Material provided:

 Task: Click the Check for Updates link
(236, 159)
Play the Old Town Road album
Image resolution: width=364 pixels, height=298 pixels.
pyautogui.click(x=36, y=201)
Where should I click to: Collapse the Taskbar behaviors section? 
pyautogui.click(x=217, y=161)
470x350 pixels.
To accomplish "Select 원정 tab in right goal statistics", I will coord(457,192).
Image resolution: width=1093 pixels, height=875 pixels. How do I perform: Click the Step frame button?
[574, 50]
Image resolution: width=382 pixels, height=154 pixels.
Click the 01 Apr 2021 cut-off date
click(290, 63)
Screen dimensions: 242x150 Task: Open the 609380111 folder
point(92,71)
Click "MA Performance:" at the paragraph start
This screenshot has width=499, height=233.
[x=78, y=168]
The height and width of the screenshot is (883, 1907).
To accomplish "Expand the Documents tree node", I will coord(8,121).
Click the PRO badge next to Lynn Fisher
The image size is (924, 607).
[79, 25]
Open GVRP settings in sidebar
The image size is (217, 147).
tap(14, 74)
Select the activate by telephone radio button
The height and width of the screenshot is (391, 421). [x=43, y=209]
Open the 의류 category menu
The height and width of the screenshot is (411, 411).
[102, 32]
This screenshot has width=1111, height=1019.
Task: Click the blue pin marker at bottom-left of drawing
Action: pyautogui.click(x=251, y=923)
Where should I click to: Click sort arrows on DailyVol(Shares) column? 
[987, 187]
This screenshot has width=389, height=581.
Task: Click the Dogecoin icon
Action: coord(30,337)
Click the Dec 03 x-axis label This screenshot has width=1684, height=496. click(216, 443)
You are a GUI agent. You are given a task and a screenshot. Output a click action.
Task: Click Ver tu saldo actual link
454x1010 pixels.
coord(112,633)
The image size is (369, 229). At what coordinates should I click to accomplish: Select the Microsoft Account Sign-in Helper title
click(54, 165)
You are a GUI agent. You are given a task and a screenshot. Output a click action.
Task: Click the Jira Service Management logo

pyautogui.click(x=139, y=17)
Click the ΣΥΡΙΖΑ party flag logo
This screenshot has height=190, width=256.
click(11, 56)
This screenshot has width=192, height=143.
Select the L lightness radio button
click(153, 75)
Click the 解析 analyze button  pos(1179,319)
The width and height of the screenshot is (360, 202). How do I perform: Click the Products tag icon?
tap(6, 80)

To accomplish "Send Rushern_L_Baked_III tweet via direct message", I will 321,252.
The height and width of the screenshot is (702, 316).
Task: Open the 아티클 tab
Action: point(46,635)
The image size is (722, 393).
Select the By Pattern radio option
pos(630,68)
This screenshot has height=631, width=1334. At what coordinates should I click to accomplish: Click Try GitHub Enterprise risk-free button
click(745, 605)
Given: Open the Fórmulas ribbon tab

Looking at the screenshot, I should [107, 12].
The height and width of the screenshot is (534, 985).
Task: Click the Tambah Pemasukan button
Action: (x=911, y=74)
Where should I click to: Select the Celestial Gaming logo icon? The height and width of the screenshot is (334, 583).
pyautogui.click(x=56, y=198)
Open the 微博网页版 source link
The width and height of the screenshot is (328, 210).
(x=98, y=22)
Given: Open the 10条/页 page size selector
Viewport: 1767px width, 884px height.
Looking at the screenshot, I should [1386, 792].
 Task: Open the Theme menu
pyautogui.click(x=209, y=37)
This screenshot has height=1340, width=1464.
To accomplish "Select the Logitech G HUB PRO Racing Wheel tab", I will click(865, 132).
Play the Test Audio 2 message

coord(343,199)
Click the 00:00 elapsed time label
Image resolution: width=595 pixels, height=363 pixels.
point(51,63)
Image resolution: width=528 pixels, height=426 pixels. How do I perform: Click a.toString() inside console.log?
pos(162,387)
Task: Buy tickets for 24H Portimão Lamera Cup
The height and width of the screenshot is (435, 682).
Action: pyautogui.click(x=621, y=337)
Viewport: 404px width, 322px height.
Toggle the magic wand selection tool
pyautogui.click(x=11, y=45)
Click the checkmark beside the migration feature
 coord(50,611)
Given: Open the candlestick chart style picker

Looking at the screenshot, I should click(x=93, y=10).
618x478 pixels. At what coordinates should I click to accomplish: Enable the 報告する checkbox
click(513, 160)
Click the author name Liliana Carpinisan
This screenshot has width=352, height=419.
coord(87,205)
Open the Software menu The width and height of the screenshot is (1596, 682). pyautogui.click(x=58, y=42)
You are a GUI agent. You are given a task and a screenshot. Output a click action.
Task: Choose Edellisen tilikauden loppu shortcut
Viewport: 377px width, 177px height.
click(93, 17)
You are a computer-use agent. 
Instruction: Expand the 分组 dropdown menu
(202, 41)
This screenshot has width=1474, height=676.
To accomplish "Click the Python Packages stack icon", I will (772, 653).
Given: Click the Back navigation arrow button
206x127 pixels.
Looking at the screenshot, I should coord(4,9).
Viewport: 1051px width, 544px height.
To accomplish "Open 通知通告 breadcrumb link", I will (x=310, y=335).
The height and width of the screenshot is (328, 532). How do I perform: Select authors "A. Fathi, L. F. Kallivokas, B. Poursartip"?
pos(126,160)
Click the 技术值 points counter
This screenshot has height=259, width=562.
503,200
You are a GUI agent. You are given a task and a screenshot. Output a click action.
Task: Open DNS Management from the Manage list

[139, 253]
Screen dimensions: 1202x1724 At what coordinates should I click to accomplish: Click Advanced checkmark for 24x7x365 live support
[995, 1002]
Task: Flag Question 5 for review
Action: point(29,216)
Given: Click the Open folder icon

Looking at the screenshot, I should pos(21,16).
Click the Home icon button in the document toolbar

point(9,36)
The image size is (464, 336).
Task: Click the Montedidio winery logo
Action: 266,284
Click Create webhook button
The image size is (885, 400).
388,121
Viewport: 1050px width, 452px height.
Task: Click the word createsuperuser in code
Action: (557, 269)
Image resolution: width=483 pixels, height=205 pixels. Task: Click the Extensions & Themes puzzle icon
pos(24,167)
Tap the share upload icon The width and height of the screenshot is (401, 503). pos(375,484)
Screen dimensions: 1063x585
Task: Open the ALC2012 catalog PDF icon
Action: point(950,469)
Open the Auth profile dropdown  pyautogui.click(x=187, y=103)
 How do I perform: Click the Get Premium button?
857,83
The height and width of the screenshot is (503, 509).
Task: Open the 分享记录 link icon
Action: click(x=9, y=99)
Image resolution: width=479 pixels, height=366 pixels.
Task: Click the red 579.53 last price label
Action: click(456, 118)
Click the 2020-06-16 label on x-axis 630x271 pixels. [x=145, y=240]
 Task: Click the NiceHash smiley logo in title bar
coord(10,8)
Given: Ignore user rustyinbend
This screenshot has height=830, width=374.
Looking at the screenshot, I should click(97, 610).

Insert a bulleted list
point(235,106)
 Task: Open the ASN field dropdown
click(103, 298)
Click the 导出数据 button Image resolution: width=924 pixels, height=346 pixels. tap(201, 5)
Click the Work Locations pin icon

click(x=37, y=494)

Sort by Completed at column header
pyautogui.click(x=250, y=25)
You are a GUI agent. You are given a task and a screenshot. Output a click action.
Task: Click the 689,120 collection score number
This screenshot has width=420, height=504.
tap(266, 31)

What needs to be done: Bring together all lines from the listing that contain the word "axis".

Result below:
Click the Dec 03 x-axis label This screenshot has width=1684, height=496. click(216, 443)
Click the 2020-06-16 label on x-axis 630x271 pixels. [x=145, y=240]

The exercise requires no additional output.